And the forcing function F(t) is given by

$$ \mathbf{F}\left(\mathbf{t}\right)={\left[\begin{array}{cc}\hfill 0\hfill & \hfill {k}_u*y(t)\hfill \end{array}\right]}^T $$

(5)

The displacement vector U(t) the system is given by

$$ \mathbf{U}\left(\mathbf{t}\right)={\left[\begin{array}{cc}\hfill {u}_u(t)\hfill & \hfill {u}_s(t)\hfill \end{array}\right]}^T $$

(6)

The forcing function F(t) in Eq. 5 can be obtained as

$$ y(t)=h* \sin \left(\raisebox{1ex}{$\pi *v*t$}\!\left/ \!\raisebox{-1ex}{$l$}\right.\right) $$

(7)

Where h is the amplitude of the bump, v is the horizontal velocity of the vehicle, l is the width of the bump and y is the displacement of the road profile normal to the surface.

2.2 Half car model

The quarter car model ignores the interaction of the front and the back wheels while negotiating road irregularities. When the size of the irregularity is comparable to the wheelbase it is important to consider the half car model (Fig. 3).

The wheels are modelled in the same fashion as in the quarter car model. The unsprung mass point of the front and rear section has been represented by the mass point source m₁ and m₂ respectively. The spring stiffness, k₁, k₂ and viscous damping coefficient c₁, c₂ are associated with the front and rear of the vehicle. The deformation in the car body is neglected.

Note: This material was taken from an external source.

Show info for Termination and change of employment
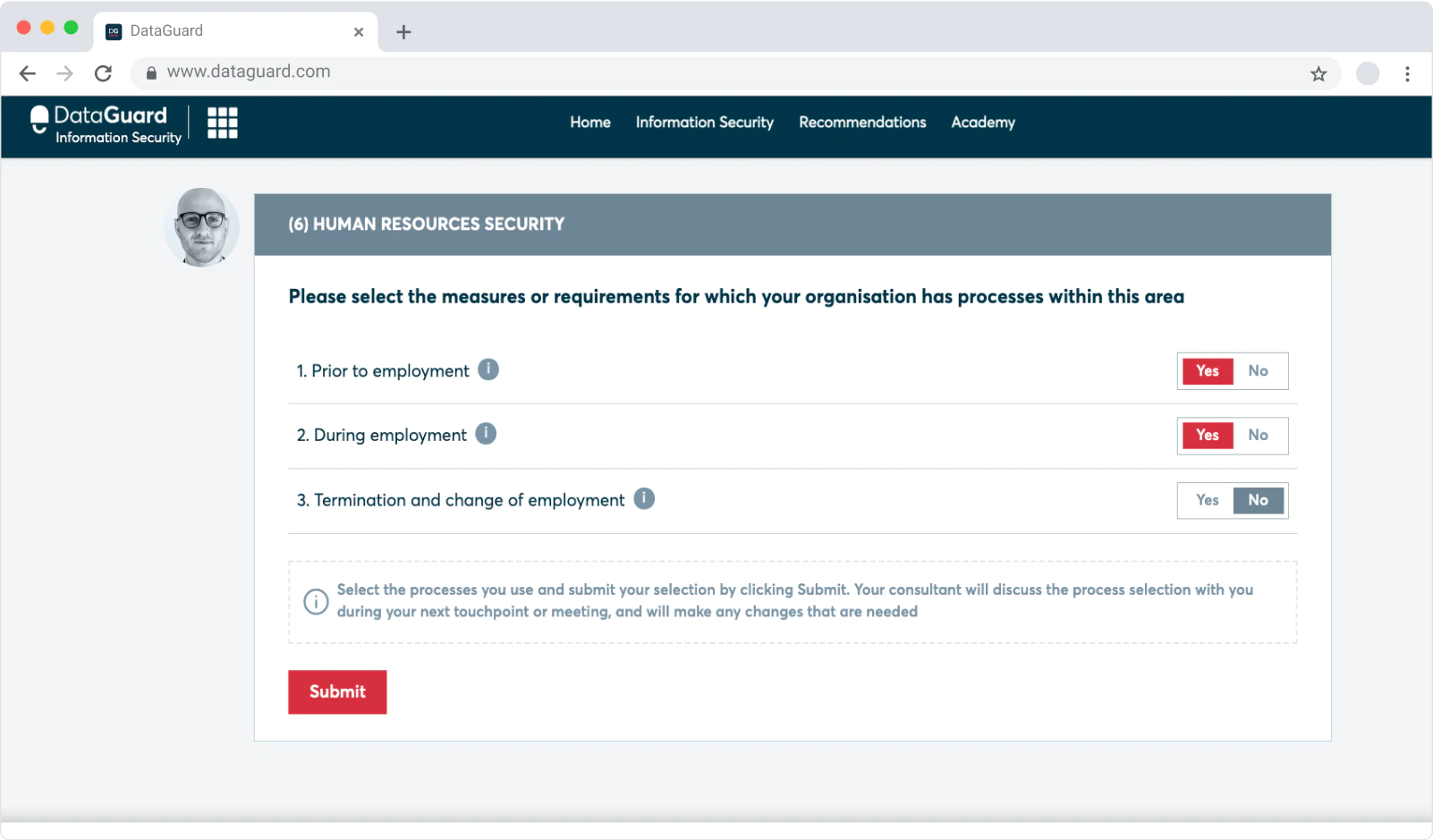 coord(644,498)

The mass of half of the car (m) and the mass moment of inertia (I_z) is applied at the centroid (C). u_c, u₁ and u₂ represent the displacement of the sprung mass, front an drear unsprung masses respectively.The mass, damping and stiffness matrices corresponding to the half car model are as follows:

$$ \mathbf{M}=\left[\begin{array}{cccc}\hfill m\hfill & \hfill 0\hfill & \hfill 0\hfill & \hfill 0\hfill \\ {}\hfill 0\hfill & \hfill\ {I}_z\hfill & \hfill 0\hfill & \hfill 0\hfill \\ {}\hfill 0\hfill & \hfill 0\hfill & \hfill {m}_1\hfill & \hfill 0\hfill \\ {}\hfill 0\hfill & \hfill 0\hfill & \hfill 0\hfill & \hfill {m}_2\hfill \end{array}\right] $$

(8)

$$ \mathbf{C}=\left[\begin{array}{cccc}\hfill {c}_1+{c}_2\hfill & \hfill {a}_2*{c}_2-{a}_1*{c}_1\hfill & \hfill -{c}_1\hfill & \hfill -{c}_2\hfill \\ {}\hfill {a}_2*{c}_2-{a}_1*{c}_1\hfill & \hfill {a_1}^2*{c}_1+{a_2}^2*{c}_2\hfill & \hfill {a}_1*{c}_1\hfill & \hfill -{a}_2*{c}_2\hfill \\ {}\hfill -{c}_1\hfill & \hfill {a}_1*{c}_1\hfill & \hfill {c}_1\hfill & \hfill 0\hfill \\ {}\hfill -{c}_2\hfill & \hfill -{a}_2*{c}_2\hfill & \hfill 0\hfill & \hfill {c}_2\hfill \end{array}\right] $$

(9)

$$ \mathbf{K}=\left[\begin{array}{cccc}\hfill {k}_1+{k}_2\hfill & \hfill {a}_2*{k}_2-{a}_1*{k}_1\hfill & \hfill -{k}_1\hfill & \hfill -{k}_2\hfill \\ {}\hfill {a}_2*{k}_2-a*{k}_1\hfill & \hfill {a_1}^2*{k}_1+{a_2}^2*{k}_2\hfill & \hfill {a}_1*{k}_1\hfill & \hfill -{a}_2*{k}_2\hfill \\ {}\hfill -{k}_1\hfill & \hfill {a}_1*{k}_1\hfill & \hfill {k}_1+{k}_t\hfill & \hfill 0\hfill \\ {}\hfill -{k}_2\hfill & \hfill -{a}_2*{k}_2\hfill & \hfill 0\hfill & \hfill {k}_2+{k}_t\hfill \end{array}\right] $$

(10)

The force vector for this system represented by F(t) is

$$ \mathbf{F}\left(\mathbf{t}\right)={\left[\begin{array}{cccc}\hfill 0\hfill & \hfill 0\hfill & \hfill {k}_t*{y}_1(t)\hfill & \hfill {k}_t*{y}_2(t)\hfill \end{array}\right]}^T $$

(11)

The displacement vector U(t) the system is given by

$$ \mathbf{U}={\left[\begin{array}{cccc}\hfill {u}_c(t)\hfill & \hfill \theta (t)\hfill & \hfill {u}_1(t)\hfill & \hfill {u}_2\hfill \end{array}(t)\right]}^T $$

(12)

Similarly, in case of a half car model, the displacement term in the forcing function for the front wheel is formulated as per Eq. 10. The forcing function for rear wheel is exactly the same for the front wheel, but is incident after a time lag equal to the time required for the rear wheel to reach the bump after the crossing of the front wheel over the bump.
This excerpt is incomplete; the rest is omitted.